Work to complete:
1. Please reproduce the part of the vNUMA patch description below from "[Xen-devel] [PATCH RFC" up to and including "dummy init.".
2. What change does the vNUMA patch description list as still to be done?

Text excerpt:
======

[Date Prev][Date Next][Thread Prev][Thread Next][Date Index][Thread Index]

[Xen-devel] [PATCH RFC 1/2] linux/vnuma: vnuma support for pv guest



Uses subop hypercall to request XEN about vnuma topology.
Sets the memory blocks (aligned by XEN), cpus, distance table
on boot. NUMA support should be compiled in kernel.

NUMA support should be compiled in kernel.

Memory blocks are aligned by xen. Xen is aware of guest initial
RAM layout.
If the memory blocks are incorrect, call for default linux numa
dummy init.

Requires XEN with vNUMA support.

Applies to 3.10 git://git.kernel.org/pub/scm/linux/kernel/git/konrad/xen.git
latest commit: 8bb495e3f02401ee6f76d1b1d77f3ac9f079e376

TODO:
Change subop from XENMEM to SYSCTL.

======

Given data:
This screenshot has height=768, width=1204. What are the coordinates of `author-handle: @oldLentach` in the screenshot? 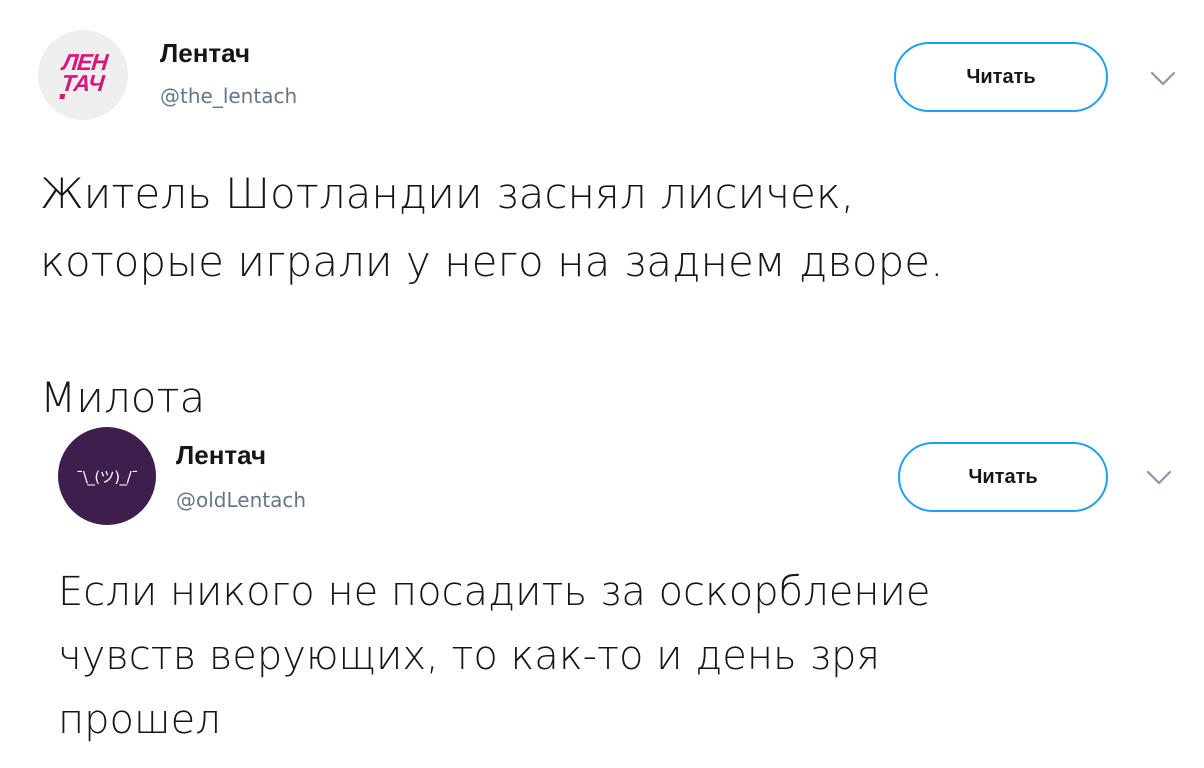 It's located at (241, 500).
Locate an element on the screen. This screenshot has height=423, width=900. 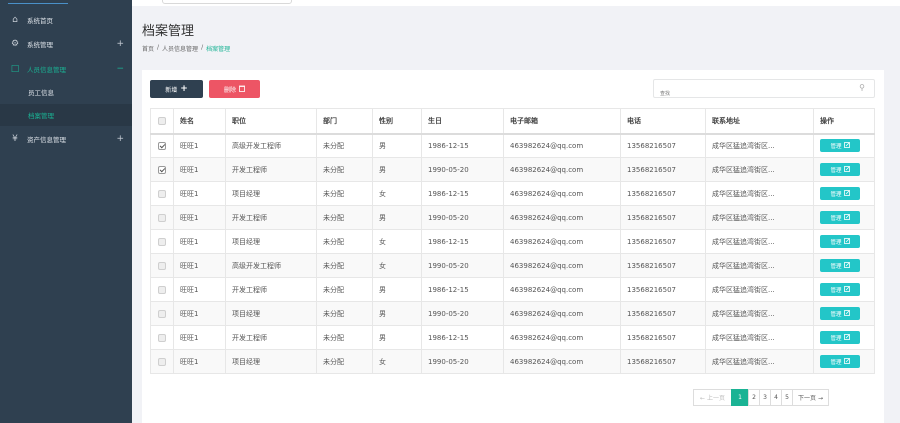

======

Task solutions:
1.
[Xen-devel] [PATCH RFC 1/2] linux/vnuma: vnuma support for pv guest



Uses subop hypercall to request XEN about vnuma topology.
Sets the memory blocks (aligned by XEN), cpus, distance table
on boot. NUMA support should be compiled in kernel.

NUMA support should be compiled in kernel.

Memory blocks are aligned by xen. Xen is aware of guest initial
RAM layout.
If the memory blocks are incorrect, call for default linux numa
dummy init.

2. Changing the subop from XENMEM to SYSCTL.